I noticed that some plants grow leggy and the bottom leaves can fall of at the stem, only in smaller youg plants eg rotala occultiflora and pogostemon stellata. 

Kh and gh are both around 50ppm, I measure co2 with a drop checker and the sera thing that sits in the tank. Ph is around 6.8-7.0 I use a clay and organis fertilser root ball for aquariums


----------



## SamH (Jun 10, 2010)

Hi so has anyone got ideas on how to improve light to deep tanks?

I use solarmax 8000k globes, is anyone aware of globes that have more equal levels of blue and red spectrums?
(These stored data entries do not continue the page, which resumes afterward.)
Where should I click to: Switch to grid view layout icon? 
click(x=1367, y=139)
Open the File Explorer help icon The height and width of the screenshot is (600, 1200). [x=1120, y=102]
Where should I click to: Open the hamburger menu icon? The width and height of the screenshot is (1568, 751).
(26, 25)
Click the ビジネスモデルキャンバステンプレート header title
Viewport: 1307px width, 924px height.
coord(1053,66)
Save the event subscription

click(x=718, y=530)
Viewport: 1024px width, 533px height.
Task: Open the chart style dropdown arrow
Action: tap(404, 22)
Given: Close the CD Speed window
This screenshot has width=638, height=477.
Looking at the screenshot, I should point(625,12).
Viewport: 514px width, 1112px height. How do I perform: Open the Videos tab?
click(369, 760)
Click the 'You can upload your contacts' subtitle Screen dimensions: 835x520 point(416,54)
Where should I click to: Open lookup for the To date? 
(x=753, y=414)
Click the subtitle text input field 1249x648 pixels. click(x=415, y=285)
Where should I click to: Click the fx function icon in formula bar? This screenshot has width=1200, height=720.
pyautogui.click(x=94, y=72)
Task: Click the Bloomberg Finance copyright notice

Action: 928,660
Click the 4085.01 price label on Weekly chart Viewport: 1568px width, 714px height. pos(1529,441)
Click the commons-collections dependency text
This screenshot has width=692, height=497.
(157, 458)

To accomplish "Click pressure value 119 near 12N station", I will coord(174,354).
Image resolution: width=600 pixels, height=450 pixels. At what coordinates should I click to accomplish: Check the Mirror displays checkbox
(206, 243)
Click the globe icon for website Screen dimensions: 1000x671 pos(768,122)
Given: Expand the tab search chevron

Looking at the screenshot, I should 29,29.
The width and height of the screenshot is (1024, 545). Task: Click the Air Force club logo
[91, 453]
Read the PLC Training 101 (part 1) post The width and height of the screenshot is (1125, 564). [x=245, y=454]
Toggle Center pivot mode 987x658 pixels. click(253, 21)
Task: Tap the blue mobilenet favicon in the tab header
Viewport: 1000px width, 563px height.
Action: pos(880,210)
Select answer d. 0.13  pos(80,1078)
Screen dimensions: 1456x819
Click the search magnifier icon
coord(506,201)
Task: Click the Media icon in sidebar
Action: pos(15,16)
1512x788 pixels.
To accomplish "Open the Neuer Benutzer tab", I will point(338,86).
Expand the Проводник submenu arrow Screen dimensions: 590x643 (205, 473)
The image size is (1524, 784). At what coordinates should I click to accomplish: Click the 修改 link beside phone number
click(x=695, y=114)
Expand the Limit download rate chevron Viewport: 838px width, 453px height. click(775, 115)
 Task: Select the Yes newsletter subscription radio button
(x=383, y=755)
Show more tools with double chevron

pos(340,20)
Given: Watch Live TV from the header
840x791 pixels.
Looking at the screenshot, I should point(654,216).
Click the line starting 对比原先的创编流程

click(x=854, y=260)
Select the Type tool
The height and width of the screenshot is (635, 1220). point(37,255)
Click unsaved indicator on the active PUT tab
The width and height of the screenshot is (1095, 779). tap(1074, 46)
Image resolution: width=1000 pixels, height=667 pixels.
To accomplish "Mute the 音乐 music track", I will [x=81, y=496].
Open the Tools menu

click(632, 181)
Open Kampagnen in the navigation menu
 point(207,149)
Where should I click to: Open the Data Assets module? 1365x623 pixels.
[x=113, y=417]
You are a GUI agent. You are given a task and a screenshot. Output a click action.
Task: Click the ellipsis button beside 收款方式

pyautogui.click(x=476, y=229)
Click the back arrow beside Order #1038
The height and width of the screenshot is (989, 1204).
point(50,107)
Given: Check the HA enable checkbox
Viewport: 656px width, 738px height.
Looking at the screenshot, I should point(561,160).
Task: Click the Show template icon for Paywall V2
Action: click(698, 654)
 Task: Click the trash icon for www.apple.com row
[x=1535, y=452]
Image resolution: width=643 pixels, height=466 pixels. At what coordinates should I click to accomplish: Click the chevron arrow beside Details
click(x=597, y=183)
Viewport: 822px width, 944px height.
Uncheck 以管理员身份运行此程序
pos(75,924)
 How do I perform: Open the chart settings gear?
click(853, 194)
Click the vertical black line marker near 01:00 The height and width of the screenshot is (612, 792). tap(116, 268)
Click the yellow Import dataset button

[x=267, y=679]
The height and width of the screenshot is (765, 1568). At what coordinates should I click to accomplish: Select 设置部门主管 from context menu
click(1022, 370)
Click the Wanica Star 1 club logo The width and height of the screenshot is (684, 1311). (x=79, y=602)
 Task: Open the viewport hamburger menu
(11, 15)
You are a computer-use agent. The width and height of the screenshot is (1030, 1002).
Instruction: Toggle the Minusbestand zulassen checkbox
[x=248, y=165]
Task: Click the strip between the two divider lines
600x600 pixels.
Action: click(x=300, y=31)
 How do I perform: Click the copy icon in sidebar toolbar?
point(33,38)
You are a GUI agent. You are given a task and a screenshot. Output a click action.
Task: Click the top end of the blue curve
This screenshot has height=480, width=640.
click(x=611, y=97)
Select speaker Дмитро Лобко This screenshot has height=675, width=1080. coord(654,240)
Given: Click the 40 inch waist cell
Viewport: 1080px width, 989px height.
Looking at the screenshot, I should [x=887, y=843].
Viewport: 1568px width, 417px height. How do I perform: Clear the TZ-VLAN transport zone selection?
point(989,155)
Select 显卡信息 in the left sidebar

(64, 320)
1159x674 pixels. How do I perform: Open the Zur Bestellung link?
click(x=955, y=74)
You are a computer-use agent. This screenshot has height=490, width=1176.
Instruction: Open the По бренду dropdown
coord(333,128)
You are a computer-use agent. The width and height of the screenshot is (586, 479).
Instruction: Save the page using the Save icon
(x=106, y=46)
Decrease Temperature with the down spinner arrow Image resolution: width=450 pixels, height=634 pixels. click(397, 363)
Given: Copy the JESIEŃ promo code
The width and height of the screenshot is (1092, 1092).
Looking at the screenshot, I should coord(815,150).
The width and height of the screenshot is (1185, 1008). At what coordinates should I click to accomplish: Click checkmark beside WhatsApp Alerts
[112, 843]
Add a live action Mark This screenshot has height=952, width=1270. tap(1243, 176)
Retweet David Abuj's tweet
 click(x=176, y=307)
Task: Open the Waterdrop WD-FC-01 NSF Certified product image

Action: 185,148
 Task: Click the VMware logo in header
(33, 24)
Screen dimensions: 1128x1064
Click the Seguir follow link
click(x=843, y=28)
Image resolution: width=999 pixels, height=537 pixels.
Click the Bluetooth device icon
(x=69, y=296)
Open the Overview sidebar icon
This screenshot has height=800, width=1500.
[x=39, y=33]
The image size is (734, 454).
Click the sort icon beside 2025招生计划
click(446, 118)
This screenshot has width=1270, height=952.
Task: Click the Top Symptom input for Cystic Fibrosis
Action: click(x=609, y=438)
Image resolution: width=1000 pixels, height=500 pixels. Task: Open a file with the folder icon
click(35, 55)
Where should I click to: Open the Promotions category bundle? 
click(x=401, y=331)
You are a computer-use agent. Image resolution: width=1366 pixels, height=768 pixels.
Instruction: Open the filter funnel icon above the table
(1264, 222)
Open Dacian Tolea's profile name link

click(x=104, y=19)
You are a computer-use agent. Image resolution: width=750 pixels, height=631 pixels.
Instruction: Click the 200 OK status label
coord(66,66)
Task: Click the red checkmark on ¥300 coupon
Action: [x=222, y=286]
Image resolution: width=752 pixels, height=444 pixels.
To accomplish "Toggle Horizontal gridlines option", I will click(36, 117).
Is anyone familiar with venture 6000k globes?

Any feedback would be appreciated.

Sam


----------



## Seattle_Aquarist (Mar 7, 2008)

Hi SamH,

I apologize, I lost track of this thread! I still think you have sufficient wattage.

Where are the lights located? Are they located at the tank top or above the tank but a substantial distance. Here is a thread that I am researching that may help you substantially.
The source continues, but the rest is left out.